_Enunciado_: Prossiga o texto sobre os clubes e associações portugueses de Toronto, a começar depois da sua última frase.

_Texto fornecido_:
No momento presente, estou como de costume a escrever à
sexta-feira, pelo menos quatro organizações portuguesas
de Toronto estão sem directores e na perspectiva de encerrarem
as suas portas. Já abordei esse assunto em artigos anteriores,
o último dos quais há dois anos. Infelizmente, a
situação parece agravar-se e à semelhança
de certas doenças crónicas e sérias cada
recaída é pior do que a anterior, correndo-se o
perigo de se atingir uma que seja a última, isto é
venha a acabar com a morte.
Trata-se dum assunto de solução difícil ou
até impossível e é muito possível
que em cinco ou dez anos, pelo método de selecção
natural que existe na natureza, em que os animais e plantas mais
fortes ou adaptados ao meio ambiente sobrevivem, apenas três
ou quatro clubes e associações venham a existir.
Para podermos continuar a luta pela sobrevivência das instituições
portuguesas, precisamos de debater o assunto e tomar decisões
apropriadas.
Mais uma vez abordo o assunto nesta coluna, sugerindo alguns pontos
para debater e aventurar uma sugestão.
Soluções fáceis – A pior coisa que
podemos fazer, é ter aquela atitude que já eu chamava
quando era estudante, a “solução de café”.
Isto é juntos com os nossos amigos e conhecidos, produzir-mos
uma solução simples, única e fácil.
Infelizmente estas soluções simples, são
muitas vezes simplórias.
Na vida real as coisas são mais complicadas do que quando
estamos à mesa do café, no bar ou noutra actividade
social. Não existe uma simples e única solução
para o problema que estamos a abordar e até pode ser que
não haja nenhuma.
Directores e trabalhadores – Um colega meu que não
é português, muito interessado em música folclórica
e tradicional, teve a oportunidade de jantar e passar uma excelente
noite num clube da nossa comunidade. Ele ficou admirado, como
é que por cerca de vinte dólares, tiveram uma noite
tão agradável e barata, uma vez que em qualquer
acontecimento semelhante realizado por uma organização
particular, teria pago mais do que dobro. Claro que ele ficou
ainda mais admirado quando descobriu que esta festa e outras semelhantes
na comunidade portuguesa, não só davam lucro mas
eram uma das maiores fontes de receita dos clubes e associações
luso-canadianos, Expliquei-lhe que não se tratava de nenhuma
milagre ou actividade ilegal, mas que nas festas portuguesas no
Canadá a maioria do trabalho, desde a venda dos bilhetes
até a cozinha, incluindo muitas vezes a limpeza, eram feitas
por voluntários, muitos deles com o título de directores.

_Informação fornecida_:
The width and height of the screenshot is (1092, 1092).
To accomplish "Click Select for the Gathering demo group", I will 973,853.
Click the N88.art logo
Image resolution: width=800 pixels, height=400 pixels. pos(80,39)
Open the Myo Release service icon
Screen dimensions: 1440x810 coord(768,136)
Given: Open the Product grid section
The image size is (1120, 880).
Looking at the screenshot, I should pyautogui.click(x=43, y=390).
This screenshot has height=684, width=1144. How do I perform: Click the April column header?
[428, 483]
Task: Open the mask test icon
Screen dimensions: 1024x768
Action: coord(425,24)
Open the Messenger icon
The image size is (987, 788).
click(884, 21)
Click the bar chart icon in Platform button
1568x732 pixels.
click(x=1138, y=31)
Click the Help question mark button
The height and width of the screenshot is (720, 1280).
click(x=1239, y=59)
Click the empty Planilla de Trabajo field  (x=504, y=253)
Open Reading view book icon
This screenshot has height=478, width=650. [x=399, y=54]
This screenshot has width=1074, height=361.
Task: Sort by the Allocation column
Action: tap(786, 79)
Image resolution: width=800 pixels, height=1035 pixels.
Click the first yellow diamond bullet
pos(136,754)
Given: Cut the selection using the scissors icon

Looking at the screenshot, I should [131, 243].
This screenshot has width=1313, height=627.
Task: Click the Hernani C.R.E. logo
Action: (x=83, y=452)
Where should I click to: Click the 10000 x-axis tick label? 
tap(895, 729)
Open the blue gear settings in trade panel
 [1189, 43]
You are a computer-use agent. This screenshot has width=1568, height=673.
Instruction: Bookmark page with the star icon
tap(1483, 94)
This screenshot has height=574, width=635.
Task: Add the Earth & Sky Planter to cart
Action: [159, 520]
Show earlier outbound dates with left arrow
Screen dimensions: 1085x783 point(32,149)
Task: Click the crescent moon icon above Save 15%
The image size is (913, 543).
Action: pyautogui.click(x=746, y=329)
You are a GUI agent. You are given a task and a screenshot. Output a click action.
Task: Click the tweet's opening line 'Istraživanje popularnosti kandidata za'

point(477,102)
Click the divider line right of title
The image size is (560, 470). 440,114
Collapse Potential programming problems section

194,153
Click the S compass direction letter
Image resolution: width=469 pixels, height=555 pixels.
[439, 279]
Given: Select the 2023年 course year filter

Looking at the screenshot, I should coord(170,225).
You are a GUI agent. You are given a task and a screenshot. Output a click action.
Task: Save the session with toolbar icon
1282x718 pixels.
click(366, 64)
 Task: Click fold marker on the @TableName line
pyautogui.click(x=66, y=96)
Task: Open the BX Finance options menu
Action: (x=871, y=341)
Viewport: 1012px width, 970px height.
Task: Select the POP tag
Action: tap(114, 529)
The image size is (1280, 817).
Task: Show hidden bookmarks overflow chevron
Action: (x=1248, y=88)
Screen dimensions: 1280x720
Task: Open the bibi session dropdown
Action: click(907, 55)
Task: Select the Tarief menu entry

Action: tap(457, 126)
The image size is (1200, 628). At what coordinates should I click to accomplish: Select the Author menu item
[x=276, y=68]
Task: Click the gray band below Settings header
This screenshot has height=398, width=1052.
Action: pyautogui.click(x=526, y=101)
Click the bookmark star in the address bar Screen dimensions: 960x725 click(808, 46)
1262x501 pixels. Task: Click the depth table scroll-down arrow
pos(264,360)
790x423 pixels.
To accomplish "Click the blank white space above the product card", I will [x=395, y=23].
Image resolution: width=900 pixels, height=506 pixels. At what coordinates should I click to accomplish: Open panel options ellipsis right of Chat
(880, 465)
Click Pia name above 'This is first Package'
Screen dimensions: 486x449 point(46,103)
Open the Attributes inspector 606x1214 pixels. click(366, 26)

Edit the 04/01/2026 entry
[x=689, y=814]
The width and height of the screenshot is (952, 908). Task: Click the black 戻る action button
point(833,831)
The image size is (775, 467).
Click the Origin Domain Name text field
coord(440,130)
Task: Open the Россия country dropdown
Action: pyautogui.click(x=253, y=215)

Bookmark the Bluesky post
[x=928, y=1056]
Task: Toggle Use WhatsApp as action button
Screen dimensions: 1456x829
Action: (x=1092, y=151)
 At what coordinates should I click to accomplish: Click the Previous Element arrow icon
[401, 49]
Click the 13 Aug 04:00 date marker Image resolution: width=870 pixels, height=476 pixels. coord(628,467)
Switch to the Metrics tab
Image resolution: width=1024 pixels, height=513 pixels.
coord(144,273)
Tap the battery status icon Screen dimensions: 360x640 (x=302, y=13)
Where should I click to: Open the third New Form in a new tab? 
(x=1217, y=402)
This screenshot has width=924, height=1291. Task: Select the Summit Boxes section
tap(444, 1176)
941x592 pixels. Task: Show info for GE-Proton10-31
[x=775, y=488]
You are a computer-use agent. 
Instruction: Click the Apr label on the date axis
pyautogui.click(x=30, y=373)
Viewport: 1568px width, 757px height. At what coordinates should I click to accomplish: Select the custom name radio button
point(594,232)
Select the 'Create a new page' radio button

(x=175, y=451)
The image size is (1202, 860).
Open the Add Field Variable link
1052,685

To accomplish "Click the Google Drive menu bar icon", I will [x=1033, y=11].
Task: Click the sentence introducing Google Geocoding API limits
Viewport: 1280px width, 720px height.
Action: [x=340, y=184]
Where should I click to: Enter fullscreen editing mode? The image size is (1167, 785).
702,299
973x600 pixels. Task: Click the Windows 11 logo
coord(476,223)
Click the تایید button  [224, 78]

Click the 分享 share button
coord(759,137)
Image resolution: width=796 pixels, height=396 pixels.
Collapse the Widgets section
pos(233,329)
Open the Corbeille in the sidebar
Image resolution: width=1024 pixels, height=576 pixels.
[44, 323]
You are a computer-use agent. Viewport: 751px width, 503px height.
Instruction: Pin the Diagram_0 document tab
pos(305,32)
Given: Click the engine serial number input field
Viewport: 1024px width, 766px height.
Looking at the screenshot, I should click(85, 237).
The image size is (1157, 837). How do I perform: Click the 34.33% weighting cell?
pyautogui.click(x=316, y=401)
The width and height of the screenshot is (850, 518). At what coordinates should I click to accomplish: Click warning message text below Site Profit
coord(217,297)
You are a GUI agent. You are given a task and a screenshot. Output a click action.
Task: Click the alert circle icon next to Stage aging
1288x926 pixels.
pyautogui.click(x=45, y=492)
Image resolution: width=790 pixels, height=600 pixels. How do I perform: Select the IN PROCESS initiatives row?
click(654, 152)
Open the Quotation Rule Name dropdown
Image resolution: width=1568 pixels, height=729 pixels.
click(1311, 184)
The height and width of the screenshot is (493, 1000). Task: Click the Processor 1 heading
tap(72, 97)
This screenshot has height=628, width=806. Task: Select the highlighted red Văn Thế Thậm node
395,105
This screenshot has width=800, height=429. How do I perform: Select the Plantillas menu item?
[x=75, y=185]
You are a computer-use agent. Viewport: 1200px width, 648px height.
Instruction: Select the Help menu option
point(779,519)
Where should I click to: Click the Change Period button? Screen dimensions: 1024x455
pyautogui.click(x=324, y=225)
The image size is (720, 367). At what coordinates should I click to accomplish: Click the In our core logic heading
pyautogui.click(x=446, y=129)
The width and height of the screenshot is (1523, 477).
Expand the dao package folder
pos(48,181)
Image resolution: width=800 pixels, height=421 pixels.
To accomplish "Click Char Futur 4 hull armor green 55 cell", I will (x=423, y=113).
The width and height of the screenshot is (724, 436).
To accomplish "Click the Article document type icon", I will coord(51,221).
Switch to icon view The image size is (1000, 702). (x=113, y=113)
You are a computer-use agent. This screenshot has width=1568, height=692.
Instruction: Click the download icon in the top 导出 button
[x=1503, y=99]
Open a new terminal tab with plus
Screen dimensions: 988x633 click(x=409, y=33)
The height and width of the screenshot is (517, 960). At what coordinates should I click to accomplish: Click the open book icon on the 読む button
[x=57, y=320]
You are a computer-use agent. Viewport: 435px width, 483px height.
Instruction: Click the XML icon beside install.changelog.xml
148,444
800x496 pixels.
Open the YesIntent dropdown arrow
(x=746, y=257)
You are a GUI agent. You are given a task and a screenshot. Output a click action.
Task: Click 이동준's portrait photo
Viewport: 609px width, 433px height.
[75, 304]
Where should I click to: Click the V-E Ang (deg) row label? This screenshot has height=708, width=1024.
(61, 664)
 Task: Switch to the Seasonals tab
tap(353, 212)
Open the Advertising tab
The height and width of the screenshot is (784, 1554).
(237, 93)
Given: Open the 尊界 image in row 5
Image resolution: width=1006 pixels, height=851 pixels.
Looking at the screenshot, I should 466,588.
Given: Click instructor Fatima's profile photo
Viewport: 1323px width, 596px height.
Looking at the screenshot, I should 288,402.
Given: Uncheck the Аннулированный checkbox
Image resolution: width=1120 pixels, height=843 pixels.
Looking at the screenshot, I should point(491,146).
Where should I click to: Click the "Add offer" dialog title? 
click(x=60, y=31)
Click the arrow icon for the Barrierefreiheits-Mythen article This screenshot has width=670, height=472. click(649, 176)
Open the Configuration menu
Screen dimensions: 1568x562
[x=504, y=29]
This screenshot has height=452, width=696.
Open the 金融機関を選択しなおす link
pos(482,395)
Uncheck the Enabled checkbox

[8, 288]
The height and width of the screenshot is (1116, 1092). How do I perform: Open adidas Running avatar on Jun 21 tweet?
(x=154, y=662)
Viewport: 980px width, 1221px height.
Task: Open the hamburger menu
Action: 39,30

_Resultado_:
Na realidade, esses voluntários, muitos deles depois de
passarem uma dia a trabalhar, em vez de irem para casa descansar
seguiam para os clubes e associações para trabalhar
até altas horas da noite e muitas vezes como por exemplo
em muitas semanas culturais, faziam isso durante sete ou dez dias
consecutivos. Como se isso não bastasse, esses directores
tinham muitas vezes de aturar “os fregueses”, que
em vez de estarem agradecidos eram exigentes e até malcriados.
Uma outra agravante era o facto que muitos desses directores/trabalhadores,
em vez de oferecerem os seus trabalhos à instituição
por um ou dois anos, faziam isso há cinco ou dez anos consecutivos.
Poder-se-ia dizer, que na sua organização os sócios
estavam divididos em dois grupos, a maioria que ia às festas
e outras actividades, pagavam barato e divertiam-se e os que tinham
o título de directores que faziam o trabalho. Pode-se afirmar,
que as pessoas que vão aos clubes portugueses estão
divididas em dois grupos os “fregueses”que pagam pouco
e muitas vezes exigem muito e os “trabalhadores”que
trabalham muito e não recebem nada.
Finalmente muito desses directores/trabalhadores que tinham 30
ou 40 anos há dez ou vinte anos, e têm hoje cinquenta
ou sessenta anos de idade, começam a estar cansados.
Uma possibilidade para ajudar à solução do
problema dos directores será dar-lhes apenas a função
de dirigir e entregar o trabalho manual, seja ele o de cozinhar,
vender bilhetes ou limpar, a empregados. Eventualmente as associações
portuguesas que sobrevivem, terão muito provavelmente de
recorrer a pessoal pago.
Pagar mais – Nos clubes e associações as quotas,
quando são pagas, são extremamente baixas.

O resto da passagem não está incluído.